I think it's definately a good idea to show your appreciation to your BO...go out of your way to help them or maybe get them a coffee or hot chocolate or something...it's little things like these that let people know you care.


----------



## Poseidon (Oct 1, 2010)

I"m reviving this thread because it was buried somewhere and I was verrrryyyy happy with my BO today. 

We started getting this awful storm today, so when it started, I ran up to the barn to make sure Abby had access to her shelter because the tiny paddock she is in thanks to copious amounts of snow filling the regular ones that can be split in half because some of the inside horses don't get along. Her two outside horse friends (there was only 3 including Abby) were gone as of last week. One moved and one was sold. She's fine by herself..until other horses come and visit and are taken back inside later. She goes nuts and huffs and runs and snorts and calls to them. Insane. She calms down after a while and is fine again, but she had the gate in the middle closed on her so she couldn't try to jump a low part of the fence if she worked up the nerve to. 

Anywayy. I went out to make sure she wasn't stuck on the side without the shelter. I meant to ask my BO if she could go in the arena since she was the only outside horse left and I would clean up after her later when she could go back out. I forgot and when I got there, she wasn't outside. I went in and asked another lady there if our BO put her in the arena. Yup. I had completely forgotten he put a stall in there for a pony he was selling. 

I was very happy. I did feel bad though because it was sleeting hard and sleet on a metal roof in a big room is LOUD. She didn't know what it was and was really jumpy. Hopefully she calmed down. 

A few weeks ago, my BO also called me and said Abby had a runny nose and was coughing a little bit. He told me to call the vet and asked for a prescription for some meds to give her. Cleared her up fast. 

Spleeeee!


----------



## Fowl Play (Sep 22, 2009)

Our BO is incredible. I too take several shifts while she is on vacation and my oh my is there a lot to do. She too has a 20 horse barn that is immaculately maintained. Boy there is a lot of work that goes into taking care of a lot of horses. 

I appreciate whomever started this thread. What a nice thing to do.


----------



## Katesrider011 (Oct 29, 2010)

I love my BO and instructor. Nicest lady you could meet, and def knows what she's doing. Glad this thread came along cause it seems all I ever here about BO's is what they do wrong.


----------



## Dusty1228 (Dec 2, 2010)

This is really great! It isn't very often that people post the GOOD things about their BO or boarding situations. I know a lot end up being night mares, but most don't and I'm so happy to see this thread!

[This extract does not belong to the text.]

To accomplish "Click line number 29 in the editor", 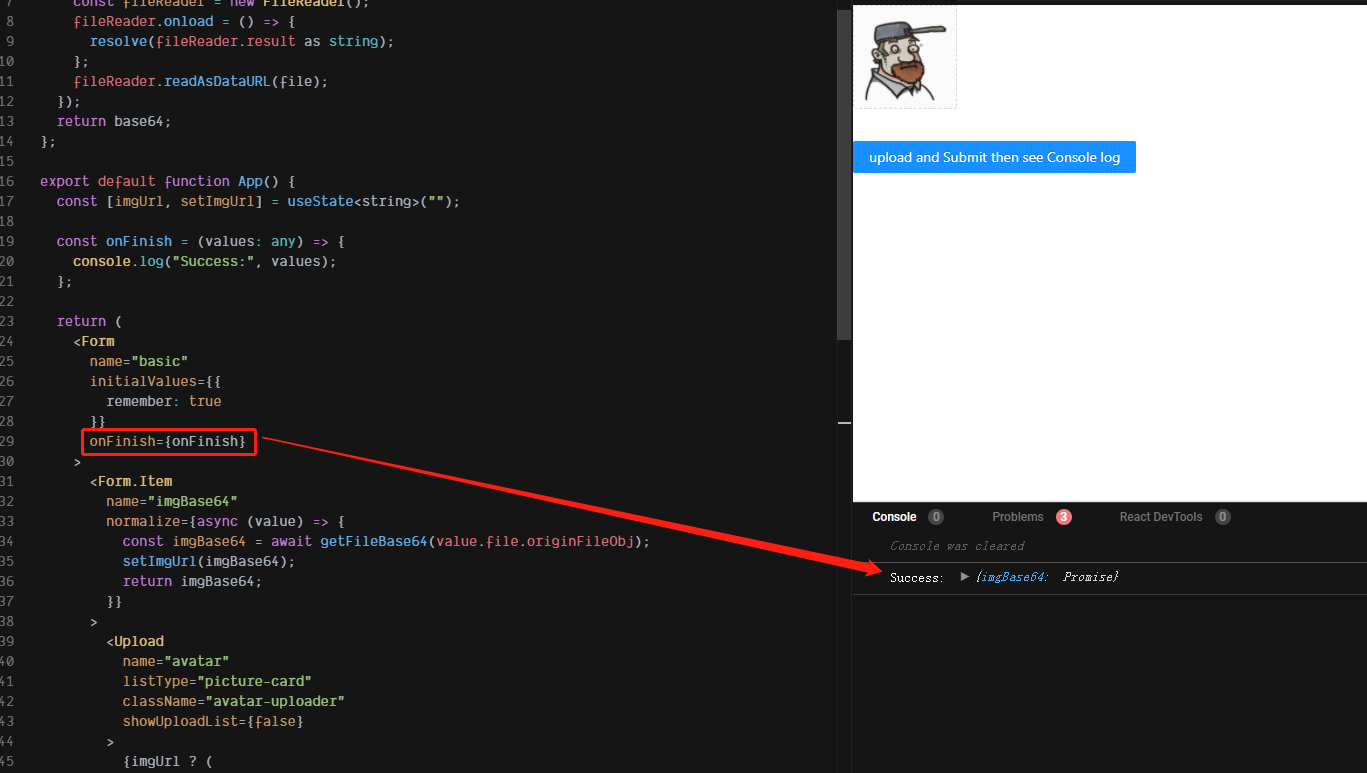I will click(14, 441).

I absolutely ADORE my BO. He has a very small facility, and it isn't all decked out, 1/2 of our riding area gets flooded a LOT. I don't care. Ever since I have been there he has always gone above and beyond for ALL of us. He takes exquisite care of our big puppies, is ALWAYS available by phone and has never let us down in an emergency. Or ever, lol.
When I brought Butch back home from where he'd been sold to, he had lost about 100-150 lbs and my BO made it a priority to get his weight back up with a quickness and always keeps me in the loop of what he is doing, as far as the horses go. 
I have to give extra props to my BO because he works 12 hours a day at a factory job, does shoeing etc. for another 2 hours each day, and still finds time to baby our boys and girls.
I feel like I am taking advantage of him sometimes, for the price he charges for board is ridiculously low, so every now and then I'll slip in a few bags of feed and clean the tack room or something, just to try and show him how much we appreciate him. I've tried cleaning the stalls, etc. but he always catches me and chases me out to ride, I think that's his meditation time!

Great thread!!!


----------



## TheRoughrider21 (Aug 25, 2009)

I love my BO! he works hard to maintain his place(38 horses...18 horses in stalls during the night). I was there 5 years ago when he bought the place and converted it from a cow barn to a horse stable. It was extremely dirty(soda cans, pails, garbage, oil, more garbage, etc in the machine shed which is now our indoor). Basically, the previous owners never picked up their junk so we did it for them. I do chores for him on the weekends and its not an easy job. I'm glad he's there to do it for us the other days of the week.


----------



## AlexS (Aug 9, 2010)

I LOVE my barn owner. She treats my horse as her own, and if there is a problem she calls me AFTER she has called the vet or farrier. 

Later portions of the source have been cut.